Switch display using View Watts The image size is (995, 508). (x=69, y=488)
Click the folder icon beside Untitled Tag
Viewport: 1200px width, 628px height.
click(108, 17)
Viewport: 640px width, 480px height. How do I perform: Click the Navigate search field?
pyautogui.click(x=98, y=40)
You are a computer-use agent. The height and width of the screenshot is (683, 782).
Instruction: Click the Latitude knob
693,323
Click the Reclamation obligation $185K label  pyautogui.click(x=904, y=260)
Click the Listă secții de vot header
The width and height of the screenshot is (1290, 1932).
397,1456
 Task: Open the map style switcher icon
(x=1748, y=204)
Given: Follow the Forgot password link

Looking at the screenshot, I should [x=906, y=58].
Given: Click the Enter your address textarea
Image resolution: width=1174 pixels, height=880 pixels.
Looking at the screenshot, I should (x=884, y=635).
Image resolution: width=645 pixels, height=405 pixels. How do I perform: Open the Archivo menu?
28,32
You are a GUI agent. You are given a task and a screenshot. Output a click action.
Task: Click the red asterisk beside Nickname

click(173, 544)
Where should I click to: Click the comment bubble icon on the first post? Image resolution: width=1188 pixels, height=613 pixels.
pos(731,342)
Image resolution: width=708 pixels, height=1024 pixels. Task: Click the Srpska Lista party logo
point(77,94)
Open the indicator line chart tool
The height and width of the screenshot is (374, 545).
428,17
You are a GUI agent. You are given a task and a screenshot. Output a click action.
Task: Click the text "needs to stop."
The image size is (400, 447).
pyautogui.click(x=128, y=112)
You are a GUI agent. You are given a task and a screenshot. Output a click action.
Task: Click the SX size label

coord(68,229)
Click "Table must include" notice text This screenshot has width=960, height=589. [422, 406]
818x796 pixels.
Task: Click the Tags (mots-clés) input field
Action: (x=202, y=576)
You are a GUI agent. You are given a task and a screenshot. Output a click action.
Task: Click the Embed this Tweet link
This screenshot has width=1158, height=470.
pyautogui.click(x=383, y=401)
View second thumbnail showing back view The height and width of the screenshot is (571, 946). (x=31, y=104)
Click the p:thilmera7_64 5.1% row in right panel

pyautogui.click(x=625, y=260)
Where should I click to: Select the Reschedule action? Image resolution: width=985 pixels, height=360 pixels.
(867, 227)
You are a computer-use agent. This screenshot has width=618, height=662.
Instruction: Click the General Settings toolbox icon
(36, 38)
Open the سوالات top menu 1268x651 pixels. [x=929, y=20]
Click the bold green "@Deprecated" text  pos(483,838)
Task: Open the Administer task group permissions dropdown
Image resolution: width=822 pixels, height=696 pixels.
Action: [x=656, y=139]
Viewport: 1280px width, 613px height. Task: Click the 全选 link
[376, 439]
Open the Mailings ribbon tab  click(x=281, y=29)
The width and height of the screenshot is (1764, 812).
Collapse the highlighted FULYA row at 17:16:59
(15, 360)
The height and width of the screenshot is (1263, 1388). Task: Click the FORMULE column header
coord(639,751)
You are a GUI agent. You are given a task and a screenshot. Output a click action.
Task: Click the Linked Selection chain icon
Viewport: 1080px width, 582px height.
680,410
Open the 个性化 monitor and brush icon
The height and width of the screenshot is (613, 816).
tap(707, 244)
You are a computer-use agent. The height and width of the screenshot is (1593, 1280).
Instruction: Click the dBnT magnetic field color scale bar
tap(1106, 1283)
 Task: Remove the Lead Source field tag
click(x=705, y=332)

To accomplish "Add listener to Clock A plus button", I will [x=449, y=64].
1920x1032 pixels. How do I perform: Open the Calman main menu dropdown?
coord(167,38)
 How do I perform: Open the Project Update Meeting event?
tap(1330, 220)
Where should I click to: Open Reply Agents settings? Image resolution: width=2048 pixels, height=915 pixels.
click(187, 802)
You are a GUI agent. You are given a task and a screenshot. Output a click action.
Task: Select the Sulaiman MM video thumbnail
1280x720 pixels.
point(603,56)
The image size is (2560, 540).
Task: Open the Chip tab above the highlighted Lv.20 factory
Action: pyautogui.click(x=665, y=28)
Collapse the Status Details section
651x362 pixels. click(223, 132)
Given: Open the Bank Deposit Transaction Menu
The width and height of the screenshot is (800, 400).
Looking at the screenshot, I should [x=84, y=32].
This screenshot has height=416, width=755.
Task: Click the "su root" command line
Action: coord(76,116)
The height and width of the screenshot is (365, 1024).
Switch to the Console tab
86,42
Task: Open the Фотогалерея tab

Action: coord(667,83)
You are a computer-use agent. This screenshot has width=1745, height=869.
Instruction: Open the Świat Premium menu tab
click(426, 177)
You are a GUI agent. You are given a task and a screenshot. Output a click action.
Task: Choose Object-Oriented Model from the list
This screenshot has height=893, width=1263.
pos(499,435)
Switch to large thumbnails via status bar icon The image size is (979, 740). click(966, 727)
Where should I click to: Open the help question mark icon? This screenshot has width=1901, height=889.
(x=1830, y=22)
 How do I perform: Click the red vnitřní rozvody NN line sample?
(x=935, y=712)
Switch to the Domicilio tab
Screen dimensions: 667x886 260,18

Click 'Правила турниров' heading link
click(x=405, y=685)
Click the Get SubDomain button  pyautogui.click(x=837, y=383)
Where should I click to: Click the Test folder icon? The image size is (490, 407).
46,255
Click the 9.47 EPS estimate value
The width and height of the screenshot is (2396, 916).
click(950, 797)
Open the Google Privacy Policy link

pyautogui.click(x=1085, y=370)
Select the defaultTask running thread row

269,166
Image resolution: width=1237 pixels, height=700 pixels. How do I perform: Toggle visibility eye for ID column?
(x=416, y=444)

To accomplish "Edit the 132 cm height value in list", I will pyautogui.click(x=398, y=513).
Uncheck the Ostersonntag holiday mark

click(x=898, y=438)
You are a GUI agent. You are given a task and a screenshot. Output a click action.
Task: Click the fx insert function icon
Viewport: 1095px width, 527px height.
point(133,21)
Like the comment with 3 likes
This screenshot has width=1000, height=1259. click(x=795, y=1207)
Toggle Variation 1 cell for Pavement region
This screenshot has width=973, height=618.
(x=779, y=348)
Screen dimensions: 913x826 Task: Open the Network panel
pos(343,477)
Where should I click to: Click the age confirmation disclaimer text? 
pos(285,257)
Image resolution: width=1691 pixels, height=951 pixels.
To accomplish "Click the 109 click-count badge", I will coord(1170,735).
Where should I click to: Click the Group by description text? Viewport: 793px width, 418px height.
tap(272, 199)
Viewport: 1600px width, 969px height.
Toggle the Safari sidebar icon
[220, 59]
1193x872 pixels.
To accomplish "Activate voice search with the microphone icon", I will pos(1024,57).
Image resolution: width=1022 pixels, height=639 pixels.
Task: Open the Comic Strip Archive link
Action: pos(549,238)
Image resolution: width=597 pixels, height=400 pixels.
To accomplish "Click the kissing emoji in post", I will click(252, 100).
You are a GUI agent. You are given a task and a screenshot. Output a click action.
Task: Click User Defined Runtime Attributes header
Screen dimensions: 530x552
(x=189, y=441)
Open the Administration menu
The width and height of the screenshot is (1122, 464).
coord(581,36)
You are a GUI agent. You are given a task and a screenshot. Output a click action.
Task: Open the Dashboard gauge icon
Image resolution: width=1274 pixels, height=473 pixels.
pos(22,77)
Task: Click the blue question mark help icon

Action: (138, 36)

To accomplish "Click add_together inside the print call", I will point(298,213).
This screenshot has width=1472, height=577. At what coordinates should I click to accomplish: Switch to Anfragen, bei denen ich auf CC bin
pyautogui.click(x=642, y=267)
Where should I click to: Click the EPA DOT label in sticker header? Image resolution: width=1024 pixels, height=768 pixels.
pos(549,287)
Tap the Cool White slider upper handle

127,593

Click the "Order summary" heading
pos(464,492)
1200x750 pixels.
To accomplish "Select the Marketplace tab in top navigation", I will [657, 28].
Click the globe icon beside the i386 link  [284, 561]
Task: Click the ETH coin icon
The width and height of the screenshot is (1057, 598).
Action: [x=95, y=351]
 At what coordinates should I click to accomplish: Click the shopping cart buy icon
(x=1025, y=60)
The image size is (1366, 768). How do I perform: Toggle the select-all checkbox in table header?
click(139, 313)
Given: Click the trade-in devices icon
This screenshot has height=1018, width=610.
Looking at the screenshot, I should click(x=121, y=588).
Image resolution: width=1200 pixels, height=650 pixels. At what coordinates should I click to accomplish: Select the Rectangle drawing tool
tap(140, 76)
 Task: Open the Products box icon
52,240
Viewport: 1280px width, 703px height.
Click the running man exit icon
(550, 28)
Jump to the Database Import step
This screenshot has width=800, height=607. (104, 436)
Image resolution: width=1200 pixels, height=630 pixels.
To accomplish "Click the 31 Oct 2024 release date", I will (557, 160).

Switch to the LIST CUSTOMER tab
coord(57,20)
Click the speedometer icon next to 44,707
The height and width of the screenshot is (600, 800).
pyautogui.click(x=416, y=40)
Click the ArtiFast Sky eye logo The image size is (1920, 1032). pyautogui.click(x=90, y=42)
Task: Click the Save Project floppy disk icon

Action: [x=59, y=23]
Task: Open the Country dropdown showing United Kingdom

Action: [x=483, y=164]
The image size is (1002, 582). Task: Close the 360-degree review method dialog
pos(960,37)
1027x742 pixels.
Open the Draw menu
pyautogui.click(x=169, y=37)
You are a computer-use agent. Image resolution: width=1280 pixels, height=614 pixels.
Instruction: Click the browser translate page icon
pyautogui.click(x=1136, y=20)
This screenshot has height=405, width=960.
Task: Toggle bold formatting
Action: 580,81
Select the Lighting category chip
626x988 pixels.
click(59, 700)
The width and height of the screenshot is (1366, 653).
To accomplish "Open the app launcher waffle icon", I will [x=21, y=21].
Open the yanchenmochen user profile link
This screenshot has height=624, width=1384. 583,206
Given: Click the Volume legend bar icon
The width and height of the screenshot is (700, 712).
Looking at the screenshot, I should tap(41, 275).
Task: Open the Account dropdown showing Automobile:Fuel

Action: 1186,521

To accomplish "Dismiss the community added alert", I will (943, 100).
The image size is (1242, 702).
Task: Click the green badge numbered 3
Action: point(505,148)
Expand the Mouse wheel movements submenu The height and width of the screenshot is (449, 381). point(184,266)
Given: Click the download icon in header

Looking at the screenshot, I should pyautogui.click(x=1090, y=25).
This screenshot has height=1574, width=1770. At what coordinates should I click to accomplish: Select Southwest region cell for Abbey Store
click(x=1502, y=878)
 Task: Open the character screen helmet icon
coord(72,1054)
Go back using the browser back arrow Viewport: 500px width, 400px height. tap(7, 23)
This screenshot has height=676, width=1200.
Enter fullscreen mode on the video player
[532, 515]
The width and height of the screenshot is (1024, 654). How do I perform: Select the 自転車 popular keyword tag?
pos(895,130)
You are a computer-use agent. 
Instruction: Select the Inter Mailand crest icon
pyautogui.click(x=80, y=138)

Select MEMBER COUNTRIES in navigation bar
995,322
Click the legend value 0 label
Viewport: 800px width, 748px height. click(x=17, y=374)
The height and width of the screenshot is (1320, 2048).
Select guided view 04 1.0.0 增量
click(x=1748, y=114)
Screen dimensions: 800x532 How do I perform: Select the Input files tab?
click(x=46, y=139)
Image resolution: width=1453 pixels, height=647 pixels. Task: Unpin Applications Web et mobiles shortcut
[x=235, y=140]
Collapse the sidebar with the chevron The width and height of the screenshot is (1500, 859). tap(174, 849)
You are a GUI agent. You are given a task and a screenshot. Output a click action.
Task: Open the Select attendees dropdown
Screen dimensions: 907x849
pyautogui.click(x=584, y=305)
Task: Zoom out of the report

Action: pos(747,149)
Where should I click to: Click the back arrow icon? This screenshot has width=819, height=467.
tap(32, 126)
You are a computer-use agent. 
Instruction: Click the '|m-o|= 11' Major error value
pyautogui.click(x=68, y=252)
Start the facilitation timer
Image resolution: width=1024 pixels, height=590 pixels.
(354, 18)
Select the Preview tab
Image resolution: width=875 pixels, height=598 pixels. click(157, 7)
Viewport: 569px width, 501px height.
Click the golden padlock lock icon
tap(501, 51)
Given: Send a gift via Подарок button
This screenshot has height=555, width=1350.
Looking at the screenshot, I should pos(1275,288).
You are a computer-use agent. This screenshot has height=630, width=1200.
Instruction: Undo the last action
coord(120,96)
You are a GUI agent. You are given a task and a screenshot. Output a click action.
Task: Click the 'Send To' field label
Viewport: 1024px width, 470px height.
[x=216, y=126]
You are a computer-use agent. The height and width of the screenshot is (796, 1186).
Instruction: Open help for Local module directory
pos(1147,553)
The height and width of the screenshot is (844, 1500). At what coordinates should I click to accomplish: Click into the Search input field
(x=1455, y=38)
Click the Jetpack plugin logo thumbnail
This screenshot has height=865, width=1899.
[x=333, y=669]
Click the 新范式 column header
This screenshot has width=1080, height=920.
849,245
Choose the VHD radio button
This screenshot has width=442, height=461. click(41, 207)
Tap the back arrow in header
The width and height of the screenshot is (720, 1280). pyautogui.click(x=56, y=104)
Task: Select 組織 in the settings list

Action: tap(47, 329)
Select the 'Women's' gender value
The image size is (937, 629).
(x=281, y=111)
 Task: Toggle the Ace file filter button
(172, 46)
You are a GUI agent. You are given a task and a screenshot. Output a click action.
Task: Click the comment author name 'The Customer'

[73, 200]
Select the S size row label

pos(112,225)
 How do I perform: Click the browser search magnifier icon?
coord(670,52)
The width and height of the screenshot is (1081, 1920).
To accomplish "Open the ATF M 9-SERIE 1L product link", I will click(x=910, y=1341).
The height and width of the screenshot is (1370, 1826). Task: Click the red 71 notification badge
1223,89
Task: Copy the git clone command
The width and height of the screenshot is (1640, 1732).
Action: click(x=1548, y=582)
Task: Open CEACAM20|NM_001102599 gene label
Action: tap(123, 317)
· · ·
REQUIRED ACTION >> Where the word "Send" appears in a line of the entries, copy that line.

YOUR RESPONSE >>
Given: Send a gift via Подарок button
Task: Click the 'Send To' field label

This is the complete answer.